**The task**
Where a line below holds the string "Sunday", copy that line.

**Supplied data**
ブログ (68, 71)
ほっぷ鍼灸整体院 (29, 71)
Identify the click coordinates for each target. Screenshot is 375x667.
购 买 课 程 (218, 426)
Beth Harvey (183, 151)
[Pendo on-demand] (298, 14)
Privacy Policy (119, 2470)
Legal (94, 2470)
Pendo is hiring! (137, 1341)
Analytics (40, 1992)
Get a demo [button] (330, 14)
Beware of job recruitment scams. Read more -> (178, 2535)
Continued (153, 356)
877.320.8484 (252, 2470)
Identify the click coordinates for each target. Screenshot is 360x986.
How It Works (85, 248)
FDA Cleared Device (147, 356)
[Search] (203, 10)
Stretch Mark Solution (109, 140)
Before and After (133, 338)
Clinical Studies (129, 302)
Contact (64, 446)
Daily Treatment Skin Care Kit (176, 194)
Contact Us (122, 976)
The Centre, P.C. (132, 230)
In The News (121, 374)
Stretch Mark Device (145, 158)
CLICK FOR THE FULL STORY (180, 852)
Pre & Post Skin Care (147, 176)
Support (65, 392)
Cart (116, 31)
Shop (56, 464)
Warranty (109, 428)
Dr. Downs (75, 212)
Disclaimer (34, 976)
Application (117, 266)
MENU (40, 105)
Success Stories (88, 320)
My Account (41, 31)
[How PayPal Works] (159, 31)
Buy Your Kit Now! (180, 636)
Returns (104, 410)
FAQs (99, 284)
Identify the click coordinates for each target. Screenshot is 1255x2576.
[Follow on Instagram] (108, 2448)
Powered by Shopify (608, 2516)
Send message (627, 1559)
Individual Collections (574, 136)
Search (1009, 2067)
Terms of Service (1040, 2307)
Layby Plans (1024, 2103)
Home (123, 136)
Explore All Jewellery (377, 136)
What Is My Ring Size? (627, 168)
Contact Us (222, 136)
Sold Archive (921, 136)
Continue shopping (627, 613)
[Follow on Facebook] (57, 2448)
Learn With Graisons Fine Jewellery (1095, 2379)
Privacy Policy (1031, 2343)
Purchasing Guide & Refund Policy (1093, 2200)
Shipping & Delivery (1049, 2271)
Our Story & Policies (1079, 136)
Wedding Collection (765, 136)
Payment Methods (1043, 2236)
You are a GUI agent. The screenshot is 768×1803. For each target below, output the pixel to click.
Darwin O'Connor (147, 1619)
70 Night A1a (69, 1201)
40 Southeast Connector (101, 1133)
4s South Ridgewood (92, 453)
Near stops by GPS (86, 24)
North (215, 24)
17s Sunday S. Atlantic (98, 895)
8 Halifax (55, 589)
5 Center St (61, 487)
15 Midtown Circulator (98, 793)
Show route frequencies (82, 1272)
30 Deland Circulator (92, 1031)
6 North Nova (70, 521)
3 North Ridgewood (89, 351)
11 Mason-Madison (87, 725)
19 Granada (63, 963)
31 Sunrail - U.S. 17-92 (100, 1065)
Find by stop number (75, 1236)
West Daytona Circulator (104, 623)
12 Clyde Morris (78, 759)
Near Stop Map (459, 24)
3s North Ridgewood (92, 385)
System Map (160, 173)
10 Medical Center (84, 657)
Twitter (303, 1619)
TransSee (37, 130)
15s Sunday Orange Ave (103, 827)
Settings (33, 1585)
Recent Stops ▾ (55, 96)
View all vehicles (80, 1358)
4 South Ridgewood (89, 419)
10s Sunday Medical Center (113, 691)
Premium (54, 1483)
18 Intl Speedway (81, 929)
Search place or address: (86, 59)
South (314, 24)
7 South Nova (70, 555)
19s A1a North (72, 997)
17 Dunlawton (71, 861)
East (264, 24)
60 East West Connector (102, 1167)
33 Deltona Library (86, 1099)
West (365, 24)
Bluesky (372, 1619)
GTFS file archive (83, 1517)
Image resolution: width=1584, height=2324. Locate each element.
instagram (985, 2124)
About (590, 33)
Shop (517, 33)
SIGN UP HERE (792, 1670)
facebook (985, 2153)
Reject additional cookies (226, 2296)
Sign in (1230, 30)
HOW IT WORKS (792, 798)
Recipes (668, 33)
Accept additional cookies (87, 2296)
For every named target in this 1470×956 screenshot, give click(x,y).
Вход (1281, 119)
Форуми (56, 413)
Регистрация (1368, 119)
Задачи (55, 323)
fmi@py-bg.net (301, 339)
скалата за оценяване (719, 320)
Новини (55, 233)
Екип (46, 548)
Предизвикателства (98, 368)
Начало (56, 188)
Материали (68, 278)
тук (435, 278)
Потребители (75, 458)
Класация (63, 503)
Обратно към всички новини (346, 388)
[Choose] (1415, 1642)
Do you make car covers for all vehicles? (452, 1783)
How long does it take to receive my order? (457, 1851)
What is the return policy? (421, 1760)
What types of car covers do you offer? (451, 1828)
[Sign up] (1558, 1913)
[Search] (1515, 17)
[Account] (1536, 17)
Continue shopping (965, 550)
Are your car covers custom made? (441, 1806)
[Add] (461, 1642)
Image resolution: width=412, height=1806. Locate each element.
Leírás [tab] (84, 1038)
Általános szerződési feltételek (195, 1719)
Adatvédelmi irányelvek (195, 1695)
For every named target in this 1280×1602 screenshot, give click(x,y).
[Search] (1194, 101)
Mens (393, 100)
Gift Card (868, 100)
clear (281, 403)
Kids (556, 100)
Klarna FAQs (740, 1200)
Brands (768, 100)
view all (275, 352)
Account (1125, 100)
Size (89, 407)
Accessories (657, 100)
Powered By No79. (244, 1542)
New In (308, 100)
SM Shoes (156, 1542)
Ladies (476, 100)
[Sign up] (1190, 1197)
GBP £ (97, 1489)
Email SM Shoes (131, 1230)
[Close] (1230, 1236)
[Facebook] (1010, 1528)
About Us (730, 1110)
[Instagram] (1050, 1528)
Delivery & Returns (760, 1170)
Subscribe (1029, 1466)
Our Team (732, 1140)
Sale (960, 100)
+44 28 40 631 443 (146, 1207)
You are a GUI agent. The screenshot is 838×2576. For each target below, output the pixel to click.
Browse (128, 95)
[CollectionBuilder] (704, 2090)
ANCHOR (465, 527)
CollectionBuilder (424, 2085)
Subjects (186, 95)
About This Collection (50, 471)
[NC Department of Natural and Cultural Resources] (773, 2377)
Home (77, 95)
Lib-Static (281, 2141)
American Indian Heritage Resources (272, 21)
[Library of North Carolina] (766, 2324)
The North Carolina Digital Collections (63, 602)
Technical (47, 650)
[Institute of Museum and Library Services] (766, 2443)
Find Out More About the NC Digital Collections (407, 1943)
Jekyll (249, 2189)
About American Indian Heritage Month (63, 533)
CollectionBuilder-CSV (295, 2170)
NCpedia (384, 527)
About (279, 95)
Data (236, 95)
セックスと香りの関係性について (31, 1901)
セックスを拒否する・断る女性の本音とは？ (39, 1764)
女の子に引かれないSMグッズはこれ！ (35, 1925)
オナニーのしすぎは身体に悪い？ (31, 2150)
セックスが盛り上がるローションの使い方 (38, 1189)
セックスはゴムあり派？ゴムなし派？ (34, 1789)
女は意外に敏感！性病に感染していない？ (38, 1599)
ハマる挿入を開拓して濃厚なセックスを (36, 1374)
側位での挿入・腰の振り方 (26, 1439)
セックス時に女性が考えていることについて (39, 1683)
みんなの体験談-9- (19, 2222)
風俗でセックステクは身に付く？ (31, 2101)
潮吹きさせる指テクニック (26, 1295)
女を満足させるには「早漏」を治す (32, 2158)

**Response to the task**
17s Sunday S. Atlantic (98, 895)
15s Sunday Orange Ave (103, 827)
10s Sunday Medical Center (113, 691)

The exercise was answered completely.